Background: Bacterial translocation occurs in humans and is associated with an increased incidence of septic morbidity. The aims of this study were to determine the prevalence of bacterial translocation in patients undergoing open abdominal aortic aneurysm (AAA) repair and to identify any association with postoperative septic complications.
Methods: This was a prospective observational study in which patients undergoing aneurysm repair were assessed for evidence of bacterial translocation by culture of a mesenteric lymph node (MLN), small bowel serosal exudate and thrombus within the aneurysm. All postoperative septic complications were recorded.

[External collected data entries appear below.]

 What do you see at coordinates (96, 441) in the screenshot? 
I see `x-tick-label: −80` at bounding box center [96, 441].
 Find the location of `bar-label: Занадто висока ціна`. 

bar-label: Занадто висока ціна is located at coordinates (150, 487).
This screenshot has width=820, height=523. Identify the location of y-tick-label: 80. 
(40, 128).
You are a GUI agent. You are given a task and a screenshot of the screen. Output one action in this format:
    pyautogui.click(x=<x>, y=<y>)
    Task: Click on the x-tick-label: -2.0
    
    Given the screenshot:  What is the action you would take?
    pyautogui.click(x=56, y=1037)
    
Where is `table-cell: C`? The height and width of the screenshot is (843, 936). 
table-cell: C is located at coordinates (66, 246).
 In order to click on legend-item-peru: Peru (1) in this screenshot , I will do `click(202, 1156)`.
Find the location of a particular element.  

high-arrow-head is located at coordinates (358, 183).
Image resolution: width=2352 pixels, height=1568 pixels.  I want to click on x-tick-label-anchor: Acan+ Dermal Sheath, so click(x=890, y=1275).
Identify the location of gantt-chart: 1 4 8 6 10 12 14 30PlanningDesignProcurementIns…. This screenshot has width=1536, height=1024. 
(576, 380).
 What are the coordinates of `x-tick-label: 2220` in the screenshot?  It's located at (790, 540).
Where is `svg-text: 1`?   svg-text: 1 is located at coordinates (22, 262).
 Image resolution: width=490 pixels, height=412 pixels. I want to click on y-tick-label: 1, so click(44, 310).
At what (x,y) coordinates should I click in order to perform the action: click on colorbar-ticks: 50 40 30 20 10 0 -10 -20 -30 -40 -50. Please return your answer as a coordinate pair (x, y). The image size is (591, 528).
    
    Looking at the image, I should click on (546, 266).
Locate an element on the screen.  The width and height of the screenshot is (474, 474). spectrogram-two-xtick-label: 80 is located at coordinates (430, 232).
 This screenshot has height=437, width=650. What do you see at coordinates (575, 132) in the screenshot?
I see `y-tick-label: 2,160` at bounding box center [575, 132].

Results: A total of 51 patients was studied (40 men, 11 women; median age 72 years). Enteric bacteria were isolated from the MLNs of five patients (prevalence of bacterial translocation 10 per cent), one of whom also yielded growth from the serosal exudate. Septic morbidity occurred in four of five patients in whom bacterial translocation was identified, compared with nine of 46 in those without translocation (P = 0.013, Fisher's exact test, mid P). One patient in whom Escherichia coli was grown from the MLN developed an aortoenteric fistula, with a coliform species isolated from the graft.
Conclusion: This study suggests that bacterial translocation occurs in patients undergoing AAA repair. It is associated with an increased incidence of postoperative septic morbidity and provides a possible mechanism for infection of prosthetic aortic grafts.